WORK REQUIRED: The reply should be a single number: the count of lines below that contain the word "computer".
##### INPUT RECORDS #####
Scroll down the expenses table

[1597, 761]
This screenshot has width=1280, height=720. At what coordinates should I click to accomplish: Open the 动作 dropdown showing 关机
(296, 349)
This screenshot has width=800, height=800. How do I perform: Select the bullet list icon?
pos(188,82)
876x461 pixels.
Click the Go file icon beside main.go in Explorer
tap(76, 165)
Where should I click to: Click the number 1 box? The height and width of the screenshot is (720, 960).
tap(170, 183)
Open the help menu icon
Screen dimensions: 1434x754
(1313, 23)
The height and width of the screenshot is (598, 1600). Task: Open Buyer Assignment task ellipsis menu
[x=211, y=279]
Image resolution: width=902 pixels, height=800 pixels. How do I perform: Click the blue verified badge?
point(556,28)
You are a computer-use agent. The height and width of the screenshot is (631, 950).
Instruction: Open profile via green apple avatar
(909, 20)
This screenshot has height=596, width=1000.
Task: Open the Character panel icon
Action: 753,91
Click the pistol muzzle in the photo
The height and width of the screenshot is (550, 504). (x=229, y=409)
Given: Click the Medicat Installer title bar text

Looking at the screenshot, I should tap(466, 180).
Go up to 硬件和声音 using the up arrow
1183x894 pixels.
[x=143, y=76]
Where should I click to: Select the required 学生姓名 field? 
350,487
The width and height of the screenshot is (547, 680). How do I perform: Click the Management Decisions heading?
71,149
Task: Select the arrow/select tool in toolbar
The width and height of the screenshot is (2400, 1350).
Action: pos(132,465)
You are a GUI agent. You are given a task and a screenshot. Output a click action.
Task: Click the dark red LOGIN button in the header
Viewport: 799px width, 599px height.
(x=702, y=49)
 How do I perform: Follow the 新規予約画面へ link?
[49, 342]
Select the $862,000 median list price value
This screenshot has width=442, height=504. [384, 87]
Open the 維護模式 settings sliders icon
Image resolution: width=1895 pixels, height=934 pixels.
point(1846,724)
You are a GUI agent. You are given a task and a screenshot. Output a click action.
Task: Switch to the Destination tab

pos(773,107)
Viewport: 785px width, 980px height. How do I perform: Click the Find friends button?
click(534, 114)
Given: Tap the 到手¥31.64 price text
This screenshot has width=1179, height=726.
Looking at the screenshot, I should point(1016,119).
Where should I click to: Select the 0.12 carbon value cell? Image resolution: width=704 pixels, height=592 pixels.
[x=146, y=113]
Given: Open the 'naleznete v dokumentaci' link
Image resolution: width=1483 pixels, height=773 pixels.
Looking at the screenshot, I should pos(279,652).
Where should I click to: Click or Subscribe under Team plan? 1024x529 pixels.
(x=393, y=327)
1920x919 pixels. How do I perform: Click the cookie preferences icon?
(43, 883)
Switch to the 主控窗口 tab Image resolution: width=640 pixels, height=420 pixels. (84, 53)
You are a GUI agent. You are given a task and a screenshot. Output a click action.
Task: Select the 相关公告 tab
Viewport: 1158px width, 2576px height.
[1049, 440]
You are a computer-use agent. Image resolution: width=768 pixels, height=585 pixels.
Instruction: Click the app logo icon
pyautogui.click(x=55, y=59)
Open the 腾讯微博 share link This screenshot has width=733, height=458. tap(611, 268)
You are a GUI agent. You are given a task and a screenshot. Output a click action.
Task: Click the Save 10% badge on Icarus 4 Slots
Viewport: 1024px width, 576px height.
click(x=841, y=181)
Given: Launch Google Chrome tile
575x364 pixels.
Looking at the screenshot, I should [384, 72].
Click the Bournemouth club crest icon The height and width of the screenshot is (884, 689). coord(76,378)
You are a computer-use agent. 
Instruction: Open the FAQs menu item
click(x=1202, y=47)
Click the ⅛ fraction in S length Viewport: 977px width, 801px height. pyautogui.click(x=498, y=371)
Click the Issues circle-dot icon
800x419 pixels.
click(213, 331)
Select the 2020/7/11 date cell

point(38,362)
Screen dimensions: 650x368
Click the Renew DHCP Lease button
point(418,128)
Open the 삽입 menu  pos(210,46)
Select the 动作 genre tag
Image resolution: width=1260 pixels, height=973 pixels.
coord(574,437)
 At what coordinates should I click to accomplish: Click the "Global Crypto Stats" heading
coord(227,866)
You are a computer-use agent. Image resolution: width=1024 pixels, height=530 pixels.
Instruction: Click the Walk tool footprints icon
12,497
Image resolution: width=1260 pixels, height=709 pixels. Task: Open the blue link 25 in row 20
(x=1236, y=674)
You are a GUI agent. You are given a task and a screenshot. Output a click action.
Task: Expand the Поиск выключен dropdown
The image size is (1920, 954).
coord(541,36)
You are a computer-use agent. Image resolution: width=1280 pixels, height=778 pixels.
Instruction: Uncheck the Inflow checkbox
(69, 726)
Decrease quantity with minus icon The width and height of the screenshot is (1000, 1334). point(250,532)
#####
EXPECTED OUTPUT: 5